• _DATA FOR REVIEW_:
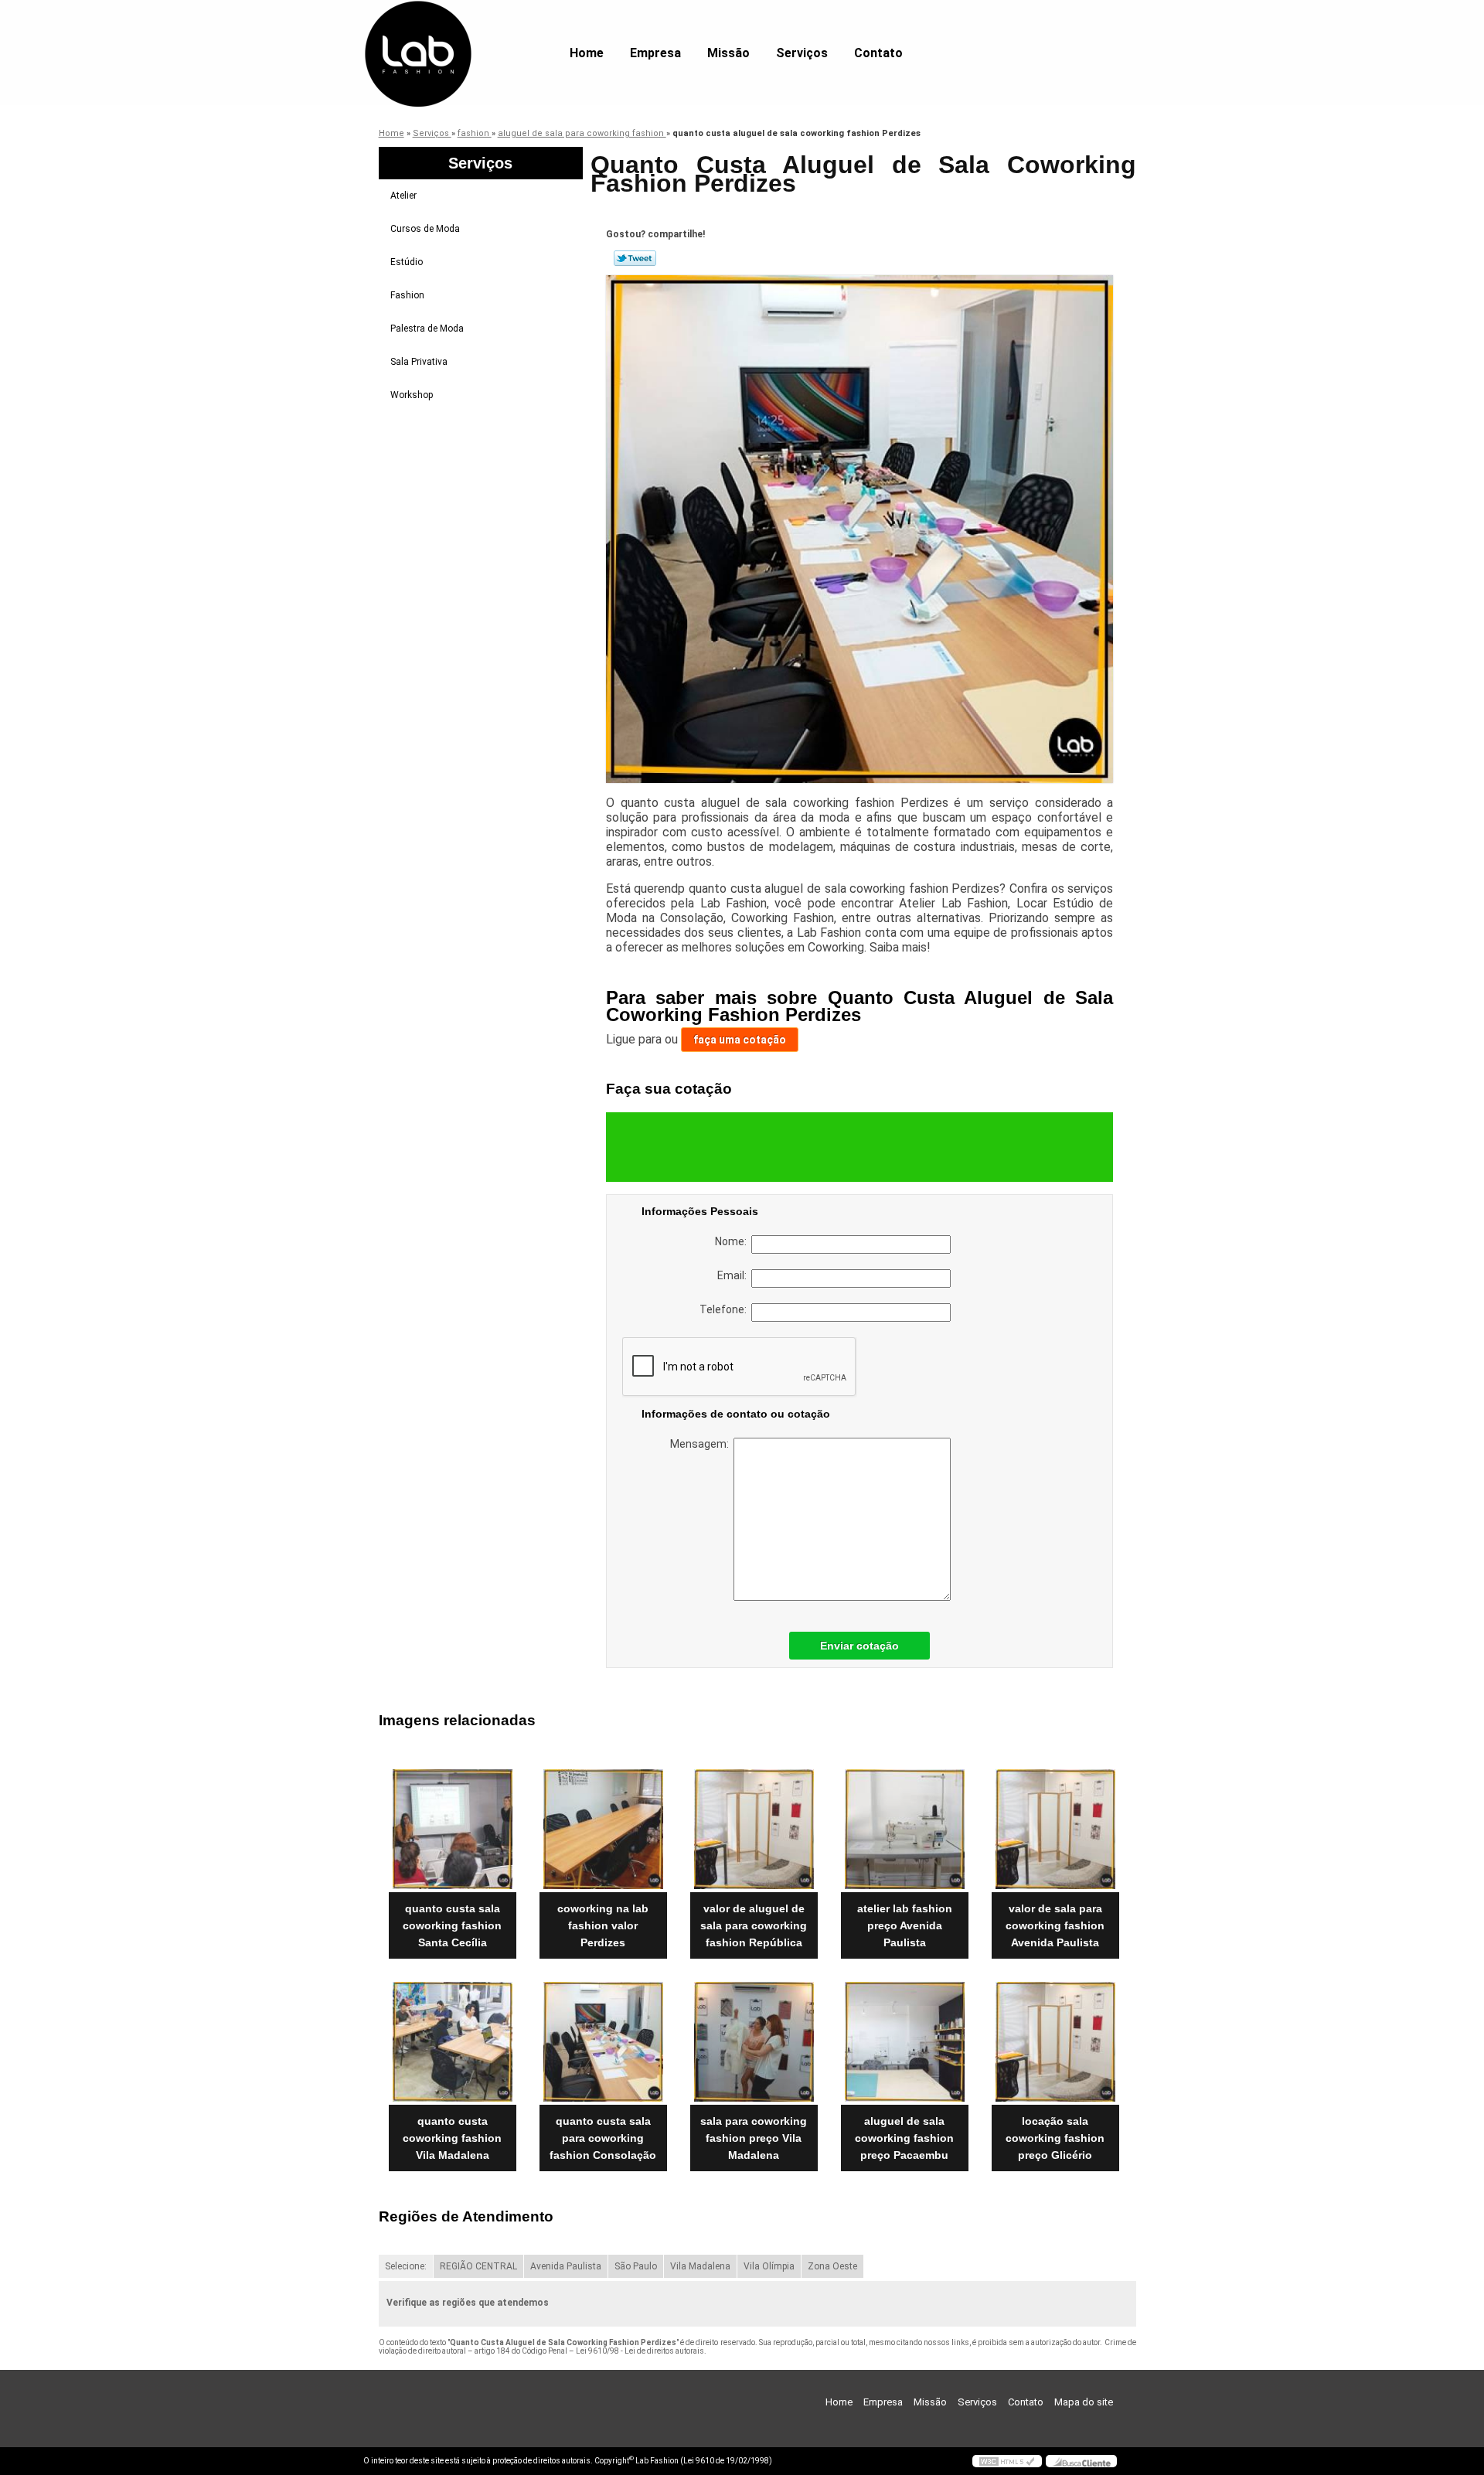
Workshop (411, 395)
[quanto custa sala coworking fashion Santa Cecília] (452, 1829)
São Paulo (635, 2266)
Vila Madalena (700, 2266)
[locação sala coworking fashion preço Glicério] (1055, 2042)
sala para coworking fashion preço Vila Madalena (753, 2138)
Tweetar (635, 258)
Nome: (733, 1241)
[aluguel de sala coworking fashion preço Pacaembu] (904, 2042)
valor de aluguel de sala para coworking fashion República (753, 1925)
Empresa (655, 53)
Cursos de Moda (425, 228)
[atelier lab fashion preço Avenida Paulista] (904, 1829)
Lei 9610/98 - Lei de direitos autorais (640, 2351)
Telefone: (725, 1309)
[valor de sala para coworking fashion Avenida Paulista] (1055, 1829)
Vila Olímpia (769, 2266)
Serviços (802, 53)
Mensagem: (701, 1444)
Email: (734, 1275)
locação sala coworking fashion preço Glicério (1055, 2138)
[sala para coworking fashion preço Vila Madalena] (754, 2042)
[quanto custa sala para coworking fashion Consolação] (603, 2042)
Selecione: (406, 2266)
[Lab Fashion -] (452, 31)
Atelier (403, 195)
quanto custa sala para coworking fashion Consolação (603, 2138)
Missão (728, 53)
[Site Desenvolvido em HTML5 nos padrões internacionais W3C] (1007, 2461)
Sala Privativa (419, 361)
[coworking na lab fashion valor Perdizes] (603, 1829)
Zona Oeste (832, 2266)
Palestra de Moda (427, 328)
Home (587, 53)
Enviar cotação (859, 1645)
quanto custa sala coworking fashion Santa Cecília (452, 1925)
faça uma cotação (739, 1039)
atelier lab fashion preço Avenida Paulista (904, 1925)
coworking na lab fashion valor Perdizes (602, 1925)
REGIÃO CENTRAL (478, 2266)
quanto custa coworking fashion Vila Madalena (452, 2138)
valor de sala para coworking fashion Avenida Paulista (1055, 1925)
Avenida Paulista (565, 2266)
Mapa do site (1083, 2402)
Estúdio (406, 262)
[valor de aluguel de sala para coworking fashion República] (754, 1829)
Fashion (407, 295)
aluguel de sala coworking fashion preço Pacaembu (904, 2138)
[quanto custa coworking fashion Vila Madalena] (452, 2042)
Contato (878, 53)
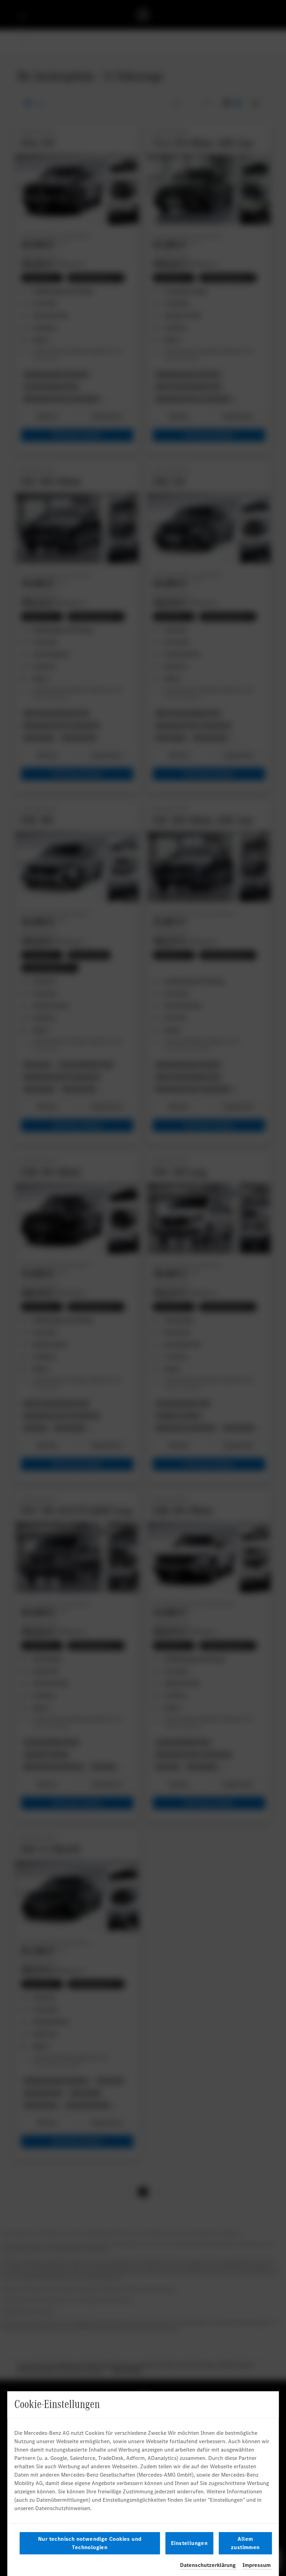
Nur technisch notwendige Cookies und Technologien (89, 2543)
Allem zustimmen (245, 2543)
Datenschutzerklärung (208, 2565)
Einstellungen (189, 2543)
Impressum (256, 2565)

• _WHAT IS BEING ASKED_: Extract exactly and only the lines above from the line containing "Enviar cotação (859, 1645)" through the line containing "REGIÃO CENTRAL (478, 2266)", both end lines included.

• _RESULT OF THIS EXERCISE_:
Enviar cotação (859, 1645)
quanto custa sala coworking fashion Santa Cecília (452, 1925)
faça uma cotação (739, 1039)
atelier lab fashion preço Avenida Paulista (904, 1925)
coworking na lab fashion valor Perdizes (602, 1925)
REGIÃO CENTRAL (478, 2266)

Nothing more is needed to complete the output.